▶ Directive
Write the next part of the mailing-list reply about tapping the Casimir force, starting after its final sentence.

▶ Excerpted passage
——————
Re: Tapping the Casimir force

mindtech@nor.com.au
Wed, 14 Oct 1998 12:29:28 +1000

>"Mr. Keely illustrates his idea of "a neutral centre" in this way:
>
>We will imagine that, after an accumulation of a planet of any diameter
>- say, 20,000 miles more or less, for the size has nothing to do with
>the problem - there should be a displacement of all the material, with
>the exception of a crust 5000 miles thick, leaving an intervening void
>BETWEEN this crust and a centre of the size of an ordinary billiard
>ball, it would then require a force AS GREAT TO MOVE THIS SMALL CENTRAL
>MASS AS IT WOULD TO MOVE THE SHELL OF 5000 miles thickness.
>

Yes, and this can also be thought of in terms of a variable time field
which decreases in density as one moves outward. Mass and time are
interdependent. It takes just as much energy to move a small mass through a
dense time field as vice versa.

That is why spherical forms and orbital phenomena take precedence in
nature. A hierarchical and spontaneous organization of mass within time.
——————
▶ Dataset entries
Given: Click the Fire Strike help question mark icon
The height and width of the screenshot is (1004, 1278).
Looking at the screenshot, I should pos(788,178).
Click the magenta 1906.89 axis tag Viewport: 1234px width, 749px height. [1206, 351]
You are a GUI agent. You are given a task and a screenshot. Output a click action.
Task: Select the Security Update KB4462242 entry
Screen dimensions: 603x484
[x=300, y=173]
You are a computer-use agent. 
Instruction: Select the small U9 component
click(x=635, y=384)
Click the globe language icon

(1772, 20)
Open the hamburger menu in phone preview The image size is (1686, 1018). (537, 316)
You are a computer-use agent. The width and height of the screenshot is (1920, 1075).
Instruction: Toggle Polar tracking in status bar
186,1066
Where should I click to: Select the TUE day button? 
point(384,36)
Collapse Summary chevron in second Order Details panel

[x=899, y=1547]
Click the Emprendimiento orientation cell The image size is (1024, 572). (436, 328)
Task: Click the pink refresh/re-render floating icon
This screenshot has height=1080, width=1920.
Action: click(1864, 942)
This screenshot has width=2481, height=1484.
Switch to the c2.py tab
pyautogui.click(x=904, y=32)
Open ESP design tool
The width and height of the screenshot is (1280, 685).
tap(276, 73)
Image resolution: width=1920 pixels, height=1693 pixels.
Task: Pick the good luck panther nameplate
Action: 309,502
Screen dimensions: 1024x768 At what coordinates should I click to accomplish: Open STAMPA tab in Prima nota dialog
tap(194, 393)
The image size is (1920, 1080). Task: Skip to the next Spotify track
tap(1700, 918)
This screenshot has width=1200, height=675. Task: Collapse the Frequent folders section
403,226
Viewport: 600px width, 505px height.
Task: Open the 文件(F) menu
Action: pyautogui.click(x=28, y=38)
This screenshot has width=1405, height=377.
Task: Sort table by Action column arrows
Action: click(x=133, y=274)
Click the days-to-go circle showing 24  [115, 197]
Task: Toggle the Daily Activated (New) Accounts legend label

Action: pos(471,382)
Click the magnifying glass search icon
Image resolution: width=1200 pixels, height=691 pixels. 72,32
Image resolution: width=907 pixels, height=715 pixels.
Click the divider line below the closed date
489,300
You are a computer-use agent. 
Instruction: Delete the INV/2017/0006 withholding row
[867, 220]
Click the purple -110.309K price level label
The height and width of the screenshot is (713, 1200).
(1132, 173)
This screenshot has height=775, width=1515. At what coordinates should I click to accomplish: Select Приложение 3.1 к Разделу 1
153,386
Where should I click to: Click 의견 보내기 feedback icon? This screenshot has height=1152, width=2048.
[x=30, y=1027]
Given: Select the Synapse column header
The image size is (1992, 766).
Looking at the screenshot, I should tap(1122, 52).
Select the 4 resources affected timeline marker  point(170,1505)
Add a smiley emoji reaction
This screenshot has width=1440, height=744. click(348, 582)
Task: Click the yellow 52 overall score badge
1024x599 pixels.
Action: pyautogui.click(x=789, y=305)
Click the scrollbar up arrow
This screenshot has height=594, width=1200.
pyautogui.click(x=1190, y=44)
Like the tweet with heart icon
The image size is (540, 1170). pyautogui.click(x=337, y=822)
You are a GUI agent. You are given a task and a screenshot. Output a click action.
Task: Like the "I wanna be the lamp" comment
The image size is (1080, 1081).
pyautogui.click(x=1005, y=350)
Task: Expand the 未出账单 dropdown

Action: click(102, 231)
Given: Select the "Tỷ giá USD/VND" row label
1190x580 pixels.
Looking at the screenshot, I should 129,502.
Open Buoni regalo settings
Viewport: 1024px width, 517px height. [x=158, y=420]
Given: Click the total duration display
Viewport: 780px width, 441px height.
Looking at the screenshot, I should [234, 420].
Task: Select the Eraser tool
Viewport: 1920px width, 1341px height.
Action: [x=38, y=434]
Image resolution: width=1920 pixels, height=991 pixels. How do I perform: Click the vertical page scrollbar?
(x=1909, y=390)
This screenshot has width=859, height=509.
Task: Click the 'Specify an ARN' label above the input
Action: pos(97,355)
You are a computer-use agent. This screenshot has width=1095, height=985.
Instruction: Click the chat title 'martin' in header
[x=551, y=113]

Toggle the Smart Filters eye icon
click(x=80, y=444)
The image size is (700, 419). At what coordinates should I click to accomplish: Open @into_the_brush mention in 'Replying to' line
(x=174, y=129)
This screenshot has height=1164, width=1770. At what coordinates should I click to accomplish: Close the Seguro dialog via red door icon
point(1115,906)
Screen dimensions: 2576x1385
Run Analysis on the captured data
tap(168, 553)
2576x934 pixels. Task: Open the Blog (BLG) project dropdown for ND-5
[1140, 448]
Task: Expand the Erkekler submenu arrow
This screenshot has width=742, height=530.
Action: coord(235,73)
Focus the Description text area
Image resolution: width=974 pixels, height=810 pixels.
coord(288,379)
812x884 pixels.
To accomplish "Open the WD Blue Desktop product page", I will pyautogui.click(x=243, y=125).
——————
▶ Written response
It's like living in a giant clock (the solar system) where each part
exchanges matter and/or energy to coexist in the same timeframe.

Accordingly, altered timeflow is implicit in FE. You are imbalancing a
local system such that the compensatory force must enter from outside.

>The imagination staggers in contemplating the immense load WHICH BEARS
>UPON THIS POINT OF CENTRE, WHERE WEIGHT CEASES. This is what we
>understand by a neutral centre."
>---------------
>Some additional comments about this cancellation of incoming aether vs.
>outgoing aether radiating from a central sun inside the planet and which
>would produce just such a shell suspended on this billiard ball sized
>'neutral center' in the case of a hollow earth as mentioned in this
>

As you correctly say, a neutral center is a cancellation zone. Electrical
or otherwise. Actually it is a point of orthorotated energy. A window to
the "outside" that nature, in the interests of self-preservation, will use
anything at its disposal to close.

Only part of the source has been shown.